Você já ouviu falar em Síndrome de Guillain-Barré (SGB)? Mas o que é isso? Eu te explico!

Essa síndrome é uma neuropatia periférica (inflamação do sistema nervoso periférico, um sistema de nervos que o cérebro usa para controlar os músculos e glândulas) com paralisia flácida ascendente progressiva que acontece após uma infecção. Doença rara que, mesmo com tratamento, possui mortalidade de 5% e evolução para sequelas permanentes em 20% das pessoas com a síndrome após 1 ano. Acomete, em maioria, homens na faixa dos 50 anos.

Mas como isso acontece?

É um processo imunológico mediado por autoanticorpos, que é desencadeado por mimetismo molecular entre os componentes estruturais dos nervos periféricos e os micro-organismos implicados, que destrói as bainhas de mielina dos nervos. Em outras palavras, o sistema imune “ataca” parte do sistema nervoso periférico e destrói a bainha de mielina (membrana que envolve os nervos), que serve como se fosse a capa dos fios de eletricidade. Esta capa (mielina) não apenas protege os fios (nervos), como também facilita a transmissão de eletricidade (impulsos nervosos). Quando a “capa” é destruída, o nervo exposto pode encostar um no outro e gerar curto-circuito, ou parar de transmitir a corrente elétrica.

A incidência mundial da Síndrome de Guillain-Barré é baixa: 1 a 2 casos para cada 100.000 habitantes por ano.

A maioria dos pacientes apresenta uma doença infecciosa antecedente, mais comumente infecções do trato respiratório superior e gastroenterites (diarreias).

Mais recentemente essa síndrome foi associada a infecção pelo vírus da Zika e, em 2020, ao vírus SARS CoV2 (Covid-19). Outras infecções encontradas na literatura cientifica que podem desencadear essa doença incluem Dengue, Zika, Chikungunya, Citomegalovírus, vírus Epstein-Barr, Sarampo, HIV, influenza A, Mycoplasma pneumoniae, enterovirus D68, hepatite A, B, C, Haemophilus influenzae, além de Campylobacter jejuni (mais comum), bactéria que causa diarreia.

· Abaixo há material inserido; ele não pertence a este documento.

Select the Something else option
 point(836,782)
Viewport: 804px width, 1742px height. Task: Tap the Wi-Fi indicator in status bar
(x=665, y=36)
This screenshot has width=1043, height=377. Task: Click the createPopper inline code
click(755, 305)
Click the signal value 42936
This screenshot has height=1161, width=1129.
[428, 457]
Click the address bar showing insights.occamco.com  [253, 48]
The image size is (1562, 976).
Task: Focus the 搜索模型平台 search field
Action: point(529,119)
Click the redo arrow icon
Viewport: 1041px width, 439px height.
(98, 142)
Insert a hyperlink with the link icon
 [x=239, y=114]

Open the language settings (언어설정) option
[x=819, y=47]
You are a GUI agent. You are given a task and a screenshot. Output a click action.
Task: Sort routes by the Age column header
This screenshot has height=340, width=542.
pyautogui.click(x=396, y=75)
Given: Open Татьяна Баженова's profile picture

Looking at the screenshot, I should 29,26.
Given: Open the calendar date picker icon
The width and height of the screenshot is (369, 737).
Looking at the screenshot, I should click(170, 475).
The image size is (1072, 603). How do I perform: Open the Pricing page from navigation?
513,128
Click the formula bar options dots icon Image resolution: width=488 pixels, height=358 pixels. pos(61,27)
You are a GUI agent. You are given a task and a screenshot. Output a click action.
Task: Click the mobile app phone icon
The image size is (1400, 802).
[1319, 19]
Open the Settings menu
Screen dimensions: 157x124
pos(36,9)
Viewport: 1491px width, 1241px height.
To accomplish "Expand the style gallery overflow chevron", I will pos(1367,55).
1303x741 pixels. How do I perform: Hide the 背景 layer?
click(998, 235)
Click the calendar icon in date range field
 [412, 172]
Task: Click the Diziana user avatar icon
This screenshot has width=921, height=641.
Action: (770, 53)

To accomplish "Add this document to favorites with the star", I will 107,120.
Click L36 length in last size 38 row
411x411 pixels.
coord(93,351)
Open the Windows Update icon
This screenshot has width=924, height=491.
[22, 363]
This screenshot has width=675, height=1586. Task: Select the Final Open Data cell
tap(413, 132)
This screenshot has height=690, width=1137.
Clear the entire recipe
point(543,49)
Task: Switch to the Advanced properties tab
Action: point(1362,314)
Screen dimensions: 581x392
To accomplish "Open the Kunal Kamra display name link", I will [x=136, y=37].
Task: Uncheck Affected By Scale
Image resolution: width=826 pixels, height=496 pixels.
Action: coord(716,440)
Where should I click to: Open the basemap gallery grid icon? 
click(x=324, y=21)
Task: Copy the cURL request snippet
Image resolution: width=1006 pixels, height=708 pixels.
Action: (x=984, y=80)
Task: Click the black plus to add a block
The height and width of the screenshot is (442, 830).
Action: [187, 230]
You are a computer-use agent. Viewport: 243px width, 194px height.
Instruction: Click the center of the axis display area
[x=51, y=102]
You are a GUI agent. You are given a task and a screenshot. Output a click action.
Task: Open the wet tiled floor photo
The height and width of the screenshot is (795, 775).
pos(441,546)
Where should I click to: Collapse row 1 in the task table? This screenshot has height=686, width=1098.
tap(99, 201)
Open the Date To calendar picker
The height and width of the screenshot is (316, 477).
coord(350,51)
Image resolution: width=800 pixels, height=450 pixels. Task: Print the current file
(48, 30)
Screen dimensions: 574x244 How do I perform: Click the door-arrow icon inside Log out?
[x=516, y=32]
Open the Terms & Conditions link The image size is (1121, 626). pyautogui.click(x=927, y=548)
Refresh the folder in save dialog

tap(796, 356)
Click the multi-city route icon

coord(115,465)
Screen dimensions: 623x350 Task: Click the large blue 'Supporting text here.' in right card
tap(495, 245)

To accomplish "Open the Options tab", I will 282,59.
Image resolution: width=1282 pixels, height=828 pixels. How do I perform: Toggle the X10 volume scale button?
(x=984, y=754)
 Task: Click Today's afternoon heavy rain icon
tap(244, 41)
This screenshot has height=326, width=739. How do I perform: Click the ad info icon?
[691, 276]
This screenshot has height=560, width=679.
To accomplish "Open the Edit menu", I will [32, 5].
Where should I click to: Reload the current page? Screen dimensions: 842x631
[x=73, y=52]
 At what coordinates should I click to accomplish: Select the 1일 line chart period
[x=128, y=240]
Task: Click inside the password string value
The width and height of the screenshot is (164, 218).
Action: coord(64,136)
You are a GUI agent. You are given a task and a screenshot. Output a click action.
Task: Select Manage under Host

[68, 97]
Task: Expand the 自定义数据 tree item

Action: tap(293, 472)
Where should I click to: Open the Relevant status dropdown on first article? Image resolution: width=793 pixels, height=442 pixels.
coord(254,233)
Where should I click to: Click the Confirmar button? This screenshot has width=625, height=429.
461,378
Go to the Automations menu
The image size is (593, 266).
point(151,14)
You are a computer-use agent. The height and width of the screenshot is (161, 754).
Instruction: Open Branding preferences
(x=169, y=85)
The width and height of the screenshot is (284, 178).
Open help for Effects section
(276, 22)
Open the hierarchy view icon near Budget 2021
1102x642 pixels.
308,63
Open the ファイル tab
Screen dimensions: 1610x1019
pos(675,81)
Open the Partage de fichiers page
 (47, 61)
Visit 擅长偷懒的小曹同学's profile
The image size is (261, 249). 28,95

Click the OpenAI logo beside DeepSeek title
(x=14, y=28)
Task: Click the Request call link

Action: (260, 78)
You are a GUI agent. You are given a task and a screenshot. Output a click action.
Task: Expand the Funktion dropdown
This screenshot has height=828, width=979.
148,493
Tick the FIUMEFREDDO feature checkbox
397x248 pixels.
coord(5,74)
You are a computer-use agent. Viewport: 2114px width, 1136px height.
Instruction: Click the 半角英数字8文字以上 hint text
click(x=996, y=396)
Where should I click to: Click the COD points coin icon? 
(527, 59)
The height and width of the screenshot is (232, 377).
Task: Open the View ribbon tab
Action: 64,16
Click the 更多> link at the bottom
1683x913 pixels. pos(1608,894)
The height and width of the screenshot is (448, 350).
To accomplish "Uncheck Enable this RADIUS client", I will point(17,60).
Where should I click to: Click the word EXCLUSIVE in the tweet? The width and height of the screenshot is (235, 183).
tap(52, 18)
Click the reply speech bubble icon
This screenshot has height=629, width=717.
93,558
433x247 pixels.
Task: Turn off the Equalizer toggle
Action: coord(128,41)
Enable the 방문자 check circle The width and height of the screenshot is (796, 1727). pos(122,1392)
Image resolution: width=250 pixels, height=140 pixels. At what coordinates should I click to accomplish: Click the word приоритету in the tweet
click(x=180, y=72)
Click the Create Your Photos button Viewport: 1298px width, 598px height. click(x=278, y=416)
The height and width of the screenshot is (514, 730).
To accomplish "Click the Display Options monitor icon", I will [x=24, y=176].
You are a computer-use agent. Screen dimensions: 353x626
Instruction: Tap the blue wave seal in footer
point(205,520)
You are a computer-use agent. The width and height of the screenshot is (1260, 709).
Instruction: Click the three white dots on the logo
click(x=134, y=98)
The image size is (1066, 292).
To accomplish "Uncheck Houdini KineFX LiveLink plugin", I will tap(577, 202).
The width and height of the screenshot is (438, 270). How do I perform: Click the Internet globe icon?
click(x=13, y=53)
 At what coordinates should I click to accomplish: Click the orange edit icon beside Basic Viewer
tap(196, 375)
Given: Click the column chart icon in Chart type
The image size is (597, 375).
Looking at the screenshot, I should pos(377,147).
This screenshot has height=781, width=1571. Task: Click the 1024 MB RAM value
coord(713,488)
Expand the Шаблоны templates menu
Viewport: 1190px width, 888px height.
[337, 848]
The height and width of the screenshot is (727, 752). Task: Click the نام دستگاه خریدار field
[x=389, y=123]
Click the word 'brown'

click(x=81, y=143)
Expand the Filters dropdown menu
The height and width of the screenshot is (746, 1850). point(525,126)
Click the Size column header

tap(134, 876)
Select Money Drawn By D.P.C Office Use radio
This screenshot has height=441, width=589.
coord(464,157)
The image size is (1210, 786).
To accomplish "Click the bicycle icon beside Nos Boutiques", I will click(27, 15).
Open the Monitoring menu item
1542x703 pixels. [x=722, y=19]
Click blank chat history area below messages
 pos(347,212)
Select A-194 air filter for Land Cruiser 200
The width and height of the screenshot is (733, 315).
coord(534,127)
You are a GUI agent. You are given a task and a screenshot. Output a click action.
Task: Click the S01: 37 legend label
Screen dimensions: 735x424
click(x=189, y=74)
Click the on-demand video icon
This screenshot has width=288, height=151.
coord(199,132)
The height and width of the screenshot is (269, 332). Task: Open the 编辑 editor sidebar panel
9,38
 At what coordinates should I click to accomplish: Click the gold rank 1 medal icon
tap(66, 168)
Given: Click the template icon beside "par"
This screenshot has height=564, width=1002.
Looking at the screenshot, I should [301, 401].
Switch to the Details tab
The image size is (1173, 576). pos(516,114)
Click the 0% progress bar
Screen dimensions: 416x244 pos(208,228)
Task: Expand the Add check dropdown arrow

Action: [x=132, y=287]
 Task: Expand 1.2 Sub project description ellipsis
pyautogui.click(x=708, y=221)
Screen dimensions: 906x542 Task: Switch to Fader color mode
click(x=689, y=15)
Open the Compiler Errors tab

A vacina contra H1N1 na sua versão de 1975 mostrou relação com a síndrome, porém, a vacina de 2009 possui incidência menor que 1 em 1 milhão, ao passo que a doença por Influenza tem incidência 17 vezes maior (17 por milhão).

Sintomas

Essa síndrome pode se apresentar de várias formas. A mais comum delas é a paralisia aguda dolorosa. Os sintomas começam 2 a 4 semanas após uma infecção respiratória (como uma gripe) ou gastrointestinal (como uma diarreia), geralmente benigna (muitas vezes nem leva o doente a procurar atendimento médico). Ou seja, quando o paciente já se sente totalmente curado, inicia-se um formigamento nas pontas dos dedos, uma fraqueza muscular nas pernas, que vai progredindo de forma ascendente (de baixo para cima) em horas ou dias. Geralmente a fraqueza é bilateral (acomete igualmente os dois lados do corpo).

Outras sensações que podem aparecer são dor, dormência, problema de coordenação motora e instabilidade, disartria (o doente não consegue falar direito), pálpebras caídas.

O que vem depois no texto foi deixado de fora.